ZeroTier and DHCP

dafyre

So in light of some of the other ZeroTier discussions I've had... I figured I would post here and tag @adam-ierymenko with a question...

I have a problem (I can make this an Issue on GitHub if you want)... My ZeroTier controller is located on a cloud hosted server. I figured I would try and use my own home's internal DHCP server (it is also my DC) at my house to assign IP addresses and DNS to all of my ZT Devices.

So I installed the ZT Client on my server and then set ZT's v4AssignMode to dhcp. I set a static IP address on the DHCP Server (192.168.251.1) and configured it to give out IP addresses in 192.168.251.100-150.

Any ZeroTier device that is also on the LOCAL Lan (local to the DHCP server, which also serves my home network)... will successfully register a DHCP address over the ZT Adapter.

Any device that is NOT on my local Lan, such as my phone (with the android client) with wireless off, or my day job computer (college in town) does NOT get a ZT IP address.

However, if I manually assign IP addresses to them, they work fine. Any ideas of things that I can troubleshoot? My setup looks like this:

ztController (192.168.251.2*--V
/----------- home network -> DHCP Server (192.168.10.11,192.168.251.1*)
internet------|
|----------- Office Computer (cannot get a dhcp lease)
------------Phone (wireless off, or at another location, cannot get a DHCP lease)

• IPs manually assigned to these devices.

I have manually set my v4AssignMode back to ZT so I can at least remain connected to my ZT Network and look devices up by IP address.

{
"nwid": "censored",
"controllerInstanceId": "not_making_it_that_easy",
"clock": 1445628845082,
"name": "WellstonTwo",
"private": true,
"enableBroadcast": true,
"allowPassiveBridging": true,
"v4AssignMode": "dhcp",
"v6AssignMode": "none",
"multicastLimit": 32,
"creationTime": 1440161932745,
"revision": 28,
"memberRevisionCounter": 27,
"authorizedMemberCount": 10,
"relays": [],
"gateways": [],
"ipLocalRoutes": ["192.168.251.0/24"],
"ipAssignmentPools": [
{"ipRangeStart":"192.168.251.1","ipRangeEnd":"192.168.251.254"}],
"rules": [
{
"ruleNo": 10,
"action": "accept"
}]
}

adam.ierymenko

Assign mode 'dhcp' is intended to mean 'enable DHCP on this interface and let the OS query DHCP and get an IP assignment.' But it's not actually implemented yet in the client, so it would do nothing and be equivalent to 'none'.

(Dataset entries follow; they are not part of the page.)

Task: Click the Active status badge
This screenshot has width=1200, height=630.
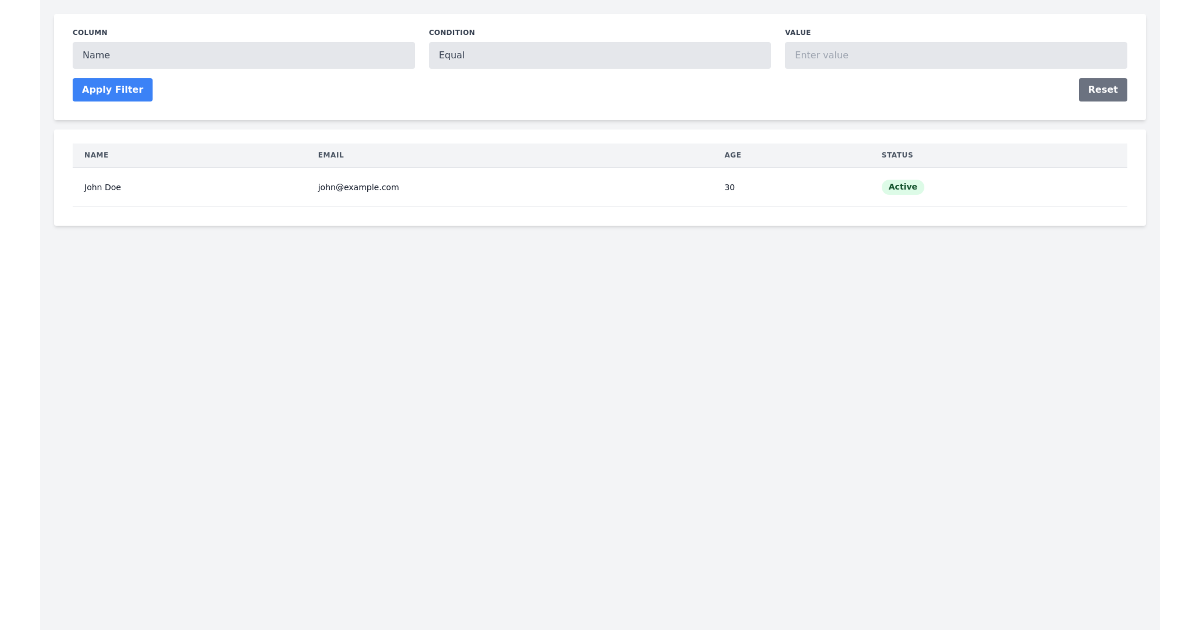Action: pyautogui.click(x=902, y=186)
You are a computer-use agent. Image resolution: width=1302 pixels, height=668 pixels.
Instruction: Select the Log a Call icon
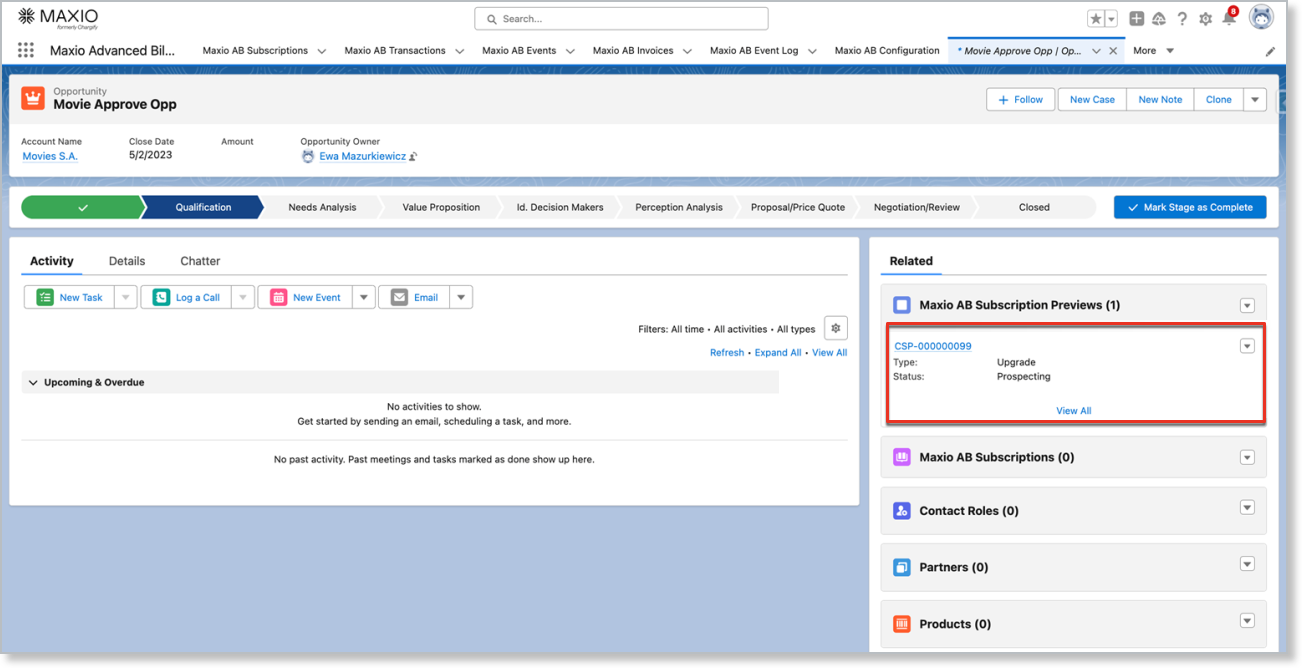coord(161,297)
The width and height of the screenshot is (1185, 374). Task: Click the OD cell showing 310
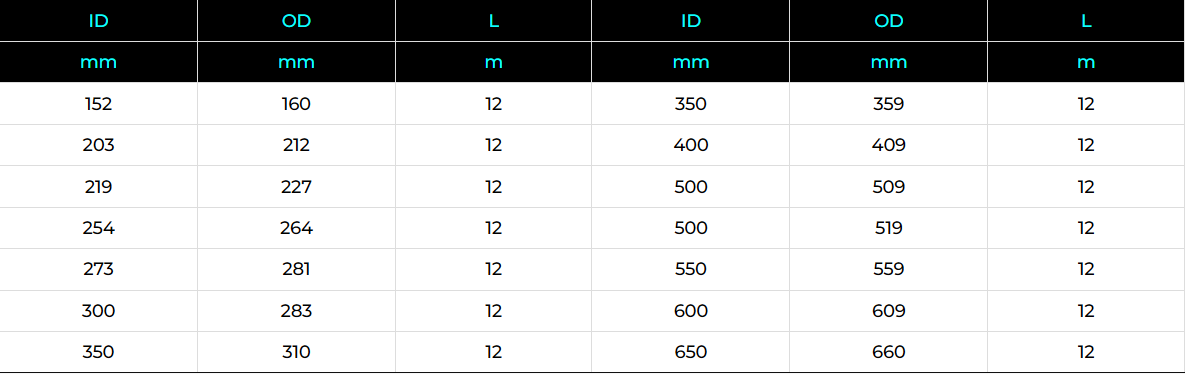(296, 352)
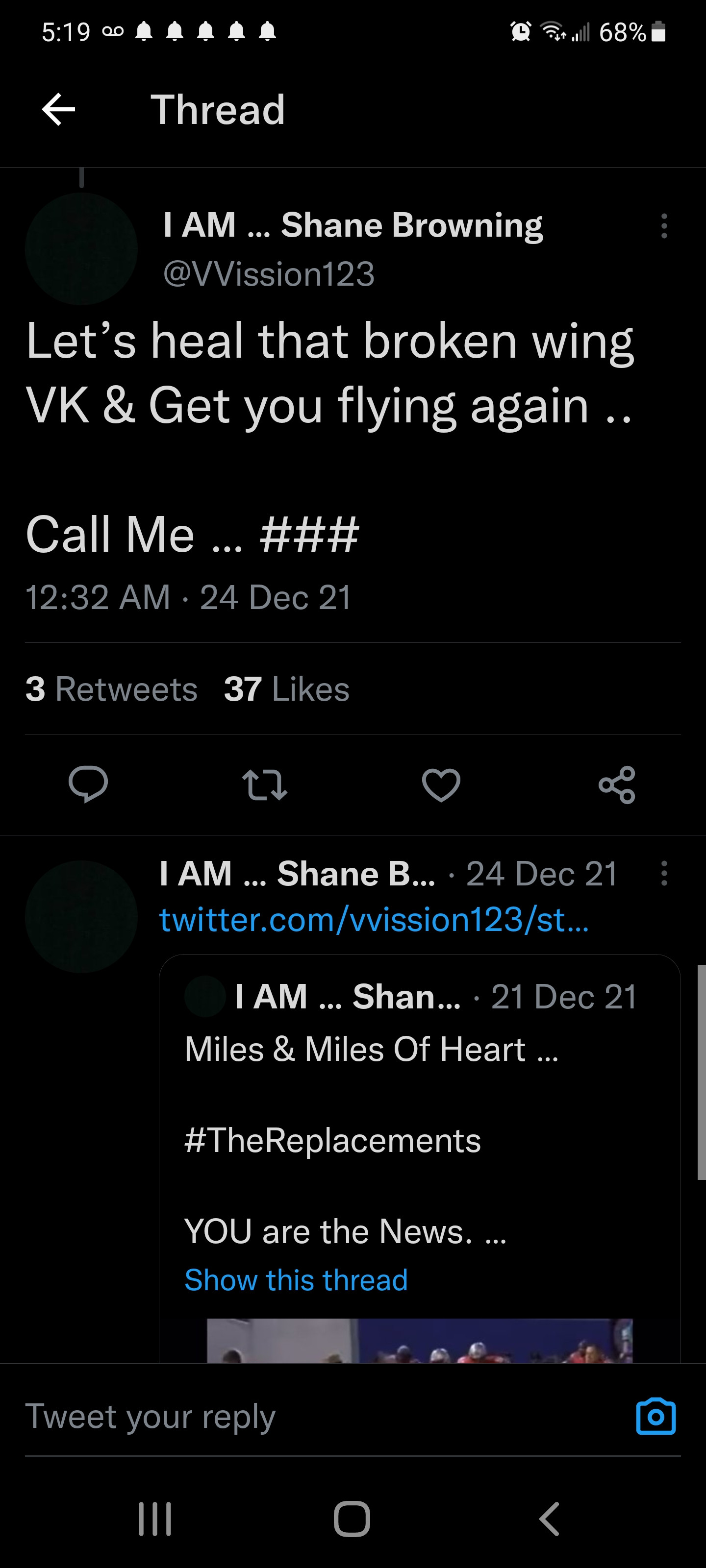Screen dimensions: 706x1568
Task: Open camera icon in reply bar
Action: 656,1417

DHCP isn't the default method because DHCP is unsafe. If you joined a malicious network, DHCP could be used to push e.g. alternative DNS servers and other settings to your device. Some OSes support all kinds of potentially unsafe settings via DHCP. So it's something that we'd want to only enable with some consideration. Current idea is to require the user to explicitly okay DHCP on a per-network basis before it would ever be used even if 'dhcp' is the assign mode.

You can use DHCP now by setting assign mode to 'none' and invoking DHCP yourself and it will work.

dafyre

It seems like I tried that too. I will do it again and let you know.

dafyre

You make a good point from a security perspective... would people be going around joining random public networks?

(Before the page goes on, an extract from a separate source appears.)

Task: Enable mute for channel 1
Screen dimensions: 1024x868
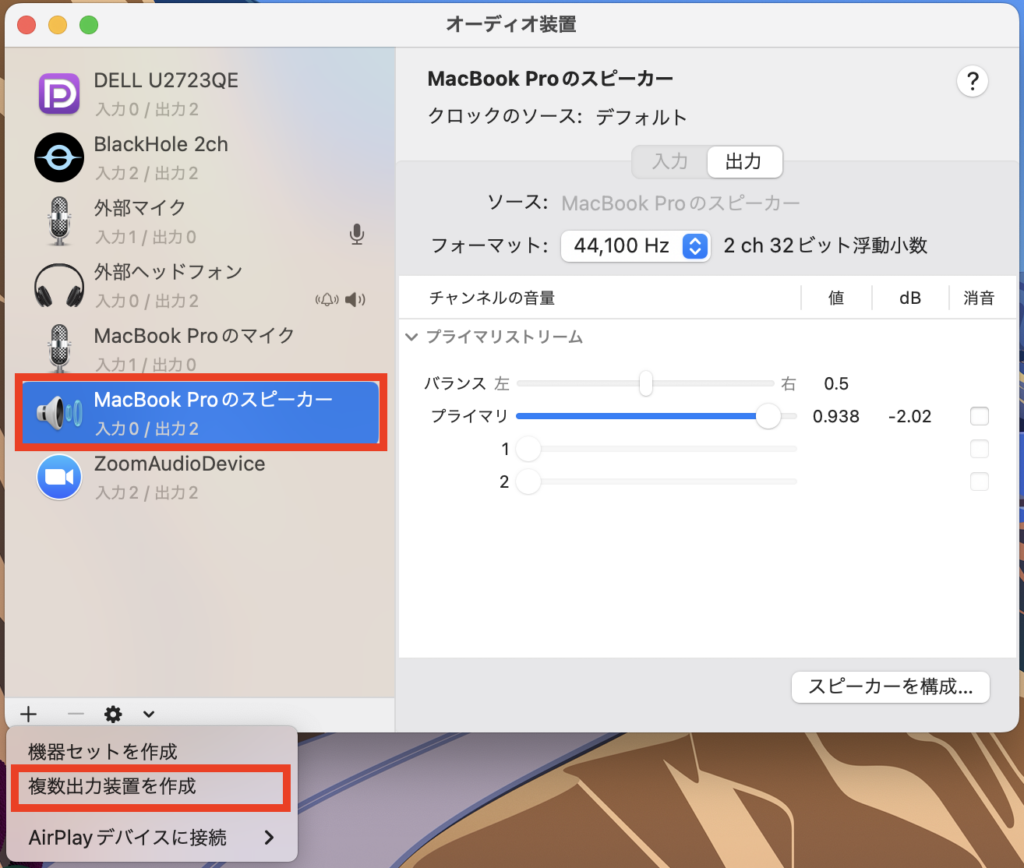Action: 979,449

What you say is highly plausible though, especially if ZT becomes popular!

dafyre

I just went and tried it with 'none' as my IP mode... I set a static IP address on my Windows DHCP server and activated a DHCP scope and it not work. I switched back to ZT for IP handling and everything went back to working agian.

I'll try it with a LInux DHCP server on the controller in a little bit and let you know how that goes.